Reflexionando sobre mi vida, entendí que cada experiencia, cada desafío, me había llevado a este momento. La vida casi monástica que había llevado en Costa Rica me había preparado para este encuentro.

Allí, bajo el cielo de Solentiname, comprendí que el camino hacia la conversión y la salvación de mi alma era un viaje que valía la pena emprender.

La conversación se convirtió en un intercambio de historias y enseñanzas. Hablamos de la importancia de la comunidad, del silencio y de la oración. “La soledad puede ser un refugio, pero la comunidad es un camino hacia Dios”, compartió San Mauro, mientras todos asentían con la cabeza.

“Rezar es un acto de amor”, añadió Notker Balbulus. Sus palabras resonaron en mi corazón, y sentí que cada rezo que había pronunciado en mi vida había sido un susurro de mi alma buscando conexión con lo divino.

Era evidente que la vida monástica no se trataba solo de renunciar al mundo, sino de encontrar una profundidad en la vida que muchos pasan por alto.

La sabiduría de los monjes me hizo reflexionar sobre los sacrificios que uno debe hacer para vivir en plenitud. “El sacrificio es un camino hacia la libertad”, dijo la Beata Juana María Bonomo, y esa afirmación caló hondo en mí.

 La tarde avanzó, y con cada palabra, mi deseo de ser monje se fortalecía.
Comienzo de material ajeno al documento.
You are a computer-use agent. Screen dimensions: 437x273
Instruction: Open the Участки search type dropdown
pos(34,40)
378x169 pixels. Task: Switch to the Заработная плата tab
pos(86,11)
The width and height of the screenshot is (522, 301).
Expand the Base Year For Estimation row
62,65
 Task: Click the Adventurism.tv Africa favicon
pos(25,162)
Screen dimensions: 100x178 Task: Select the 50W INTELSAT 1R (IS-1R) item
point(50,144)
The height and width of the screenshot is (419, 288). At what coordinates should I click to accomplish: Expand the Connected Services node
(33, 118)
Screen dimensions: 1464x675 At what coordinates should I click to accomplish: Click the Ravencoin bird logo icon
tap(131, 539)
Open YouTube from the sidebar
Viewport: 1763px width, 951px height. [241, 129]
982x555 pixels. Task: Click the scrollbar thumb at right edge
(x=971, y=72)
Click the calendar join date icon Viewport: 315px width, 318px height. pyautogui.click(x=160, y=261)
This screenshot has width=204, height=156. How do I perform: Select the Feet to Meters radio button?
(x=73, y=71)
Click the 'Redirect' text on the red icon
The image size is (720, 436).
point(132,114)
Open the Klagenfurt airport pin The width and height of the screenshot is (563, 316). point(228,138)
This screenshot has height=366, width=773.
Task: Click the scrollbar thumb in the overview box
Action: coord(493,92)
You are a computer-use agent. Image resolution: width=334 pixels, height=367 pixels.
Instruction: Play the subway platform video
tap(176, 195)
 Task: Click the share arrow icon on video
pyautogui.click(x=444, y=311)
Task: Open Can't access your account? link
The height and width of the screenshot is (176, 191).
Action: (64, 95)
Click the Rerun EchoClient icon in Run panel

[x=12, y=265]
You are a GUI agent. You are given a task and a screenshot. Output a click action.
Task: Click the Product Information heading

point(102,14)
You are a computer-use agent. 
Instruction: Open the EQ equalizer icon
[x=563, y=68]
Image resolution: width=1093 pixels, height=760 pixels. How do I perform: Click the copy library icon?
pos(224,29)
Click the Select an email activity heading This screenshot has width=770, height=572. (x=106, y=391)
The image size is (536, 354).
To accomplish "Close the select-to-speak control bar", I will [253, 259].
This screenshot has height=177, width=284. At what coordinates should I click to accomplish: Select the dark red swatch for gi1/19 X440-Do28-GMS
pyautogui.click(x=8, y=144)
Había algo hermoso en la simplicidad de su vida, en la devoción que mostraban. “Cada día es una nueva oportunidad para acercarse a Dios”, comentó San Plácido, y sentí que su sabiduría iluminaba mi camino.

La velada terminó, pero la conversación continuó en mi corazón. Sabía que el deseo de ser monje era más que un sueño; era una vocación. La vida en comunidad, la oración y el servicio eran el núcleo de mi anhelo.

En mi regreso a Costa Rica, llevaba conmigo no solo el rosario que me había dado el Padre Cardenal, sino también una renovada esperanza. La vida monástica no era una meta lejana; era un camino que podía empezar en cada momento, en cada decisión diaria. 

Reflexionando sobre mi experiencia, comprendí que ser monje es un proceso, una forma de vida que se vive en cada acto de amor y de fe. Aunque no haya un monasterio trapense en mi país, mi corazón sigue siendo un templo donde la búsqueda de Dios puede florecer. 

Así, mi viaje imaginario a Solentiname se convirtió en un hito en mi vida. A través de la conversación con aquellos grandes hombres de fe, entendí que el camino al monacato no se limita a una cueva o un convento, sino que puede ser encontrado en la vida cotidiana, en la búsqueda constante de la verdad y la belleza de lo sagrado.

Al final, mi deseo de ser monje no es solo un anhelo personal, sino una invitación a vivir de manera auténtica, a ser un reflejo del amor divino en el mundo. Y así, con el corazón lleno de esperanza, continúo mi camino, sabiendo que la vida monástica puede florecer en cualquier lugar donde haya fe y amor.